From the entries below, please output exactly the lines starting at the one containing "You are a computer-use" and ending at the one containing "Instruction: Click the", both included.

*** Records shown ***

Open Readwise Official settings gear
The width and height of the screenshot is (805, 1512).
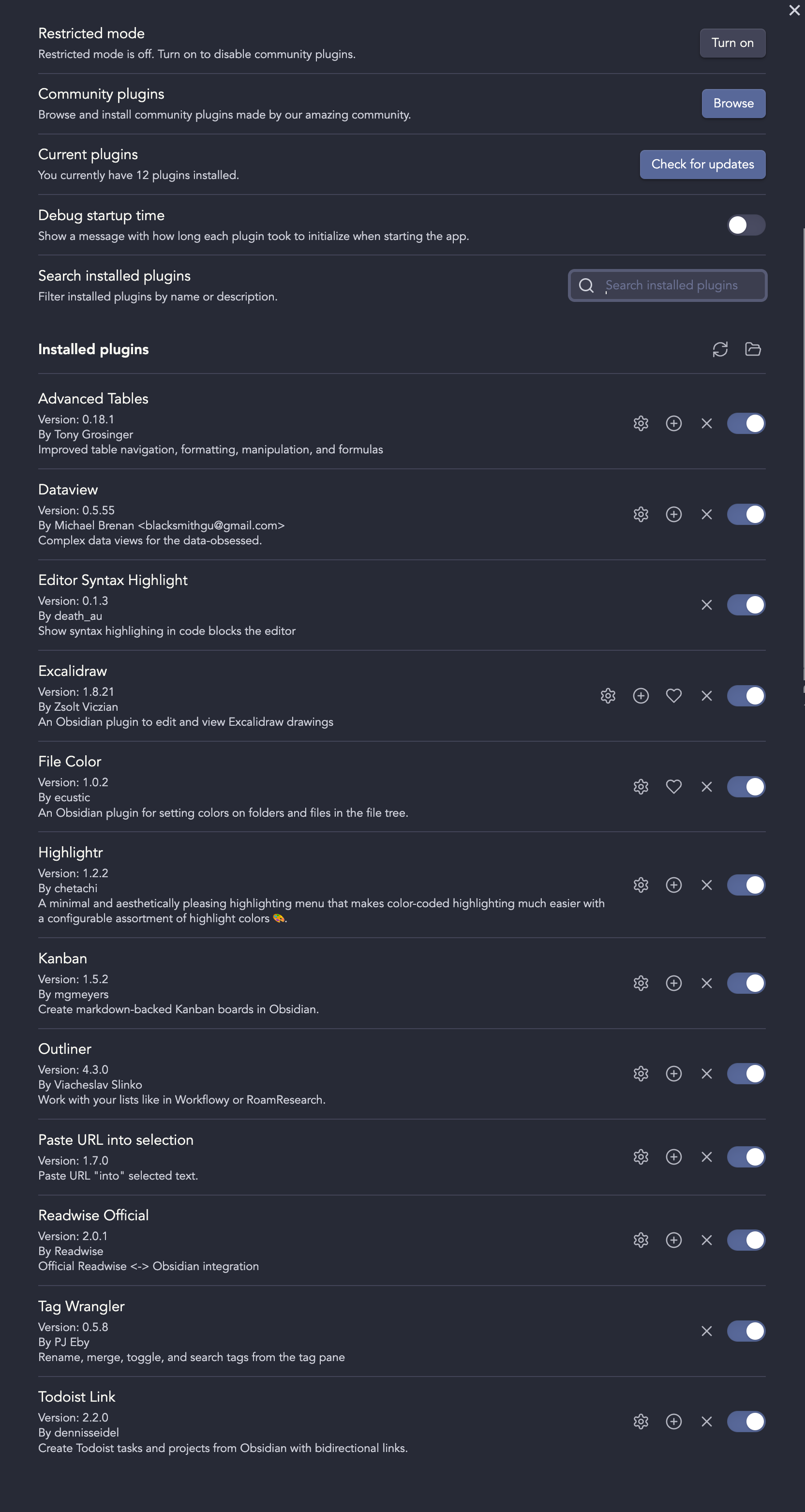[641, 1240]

*** End of Records shown ***
*** Records shown ***

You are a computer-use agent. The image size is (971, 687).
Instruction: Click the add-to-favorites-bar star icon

*** End of Records shown ***
*** Records shown ***

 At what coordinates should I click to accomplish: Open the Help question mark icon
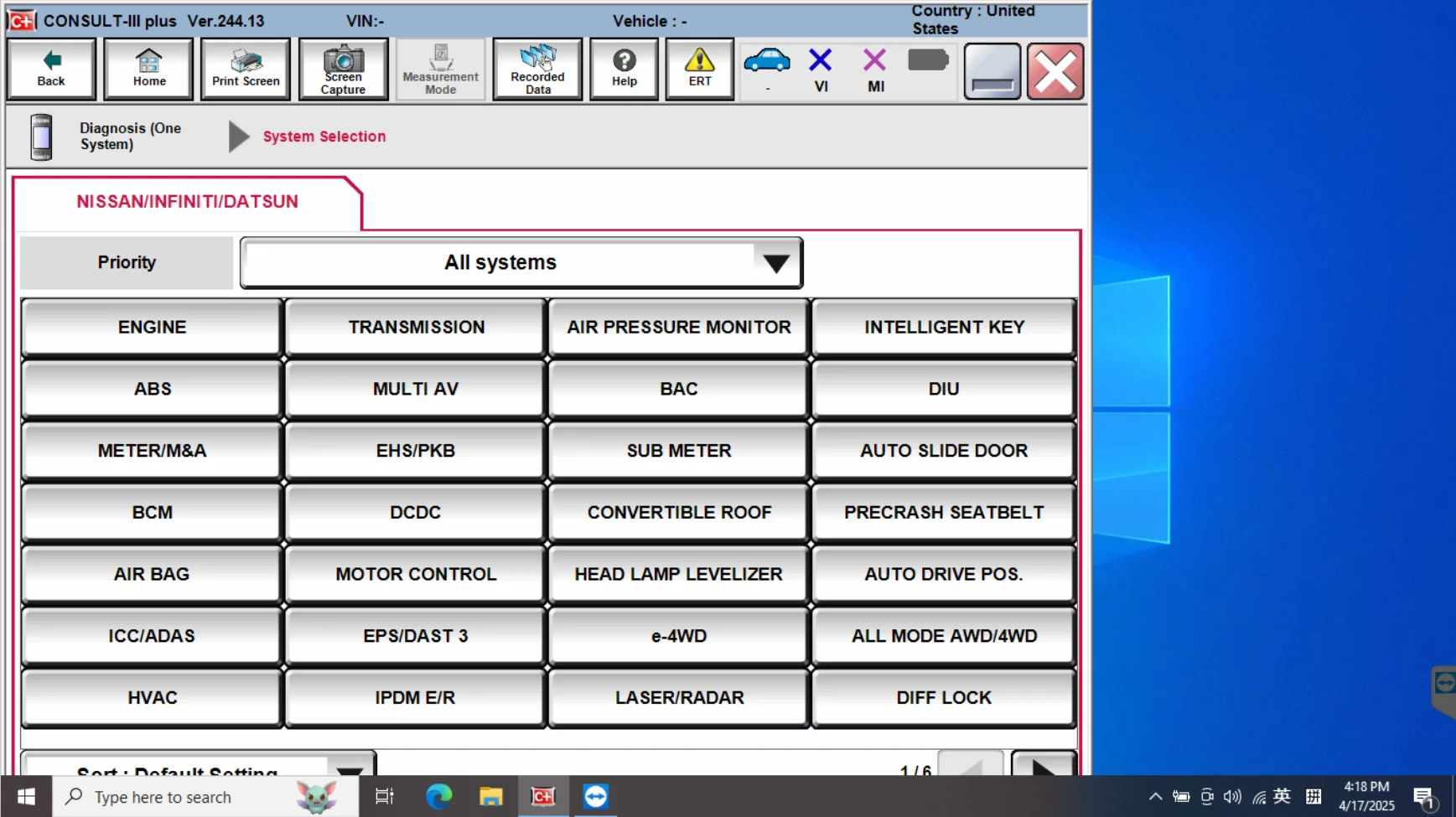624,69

*** End of Records shown ***

Response area
You are a computer-use agent. The image size is (971, 687).
Instruction: Click the add-to-favorites-bar star icon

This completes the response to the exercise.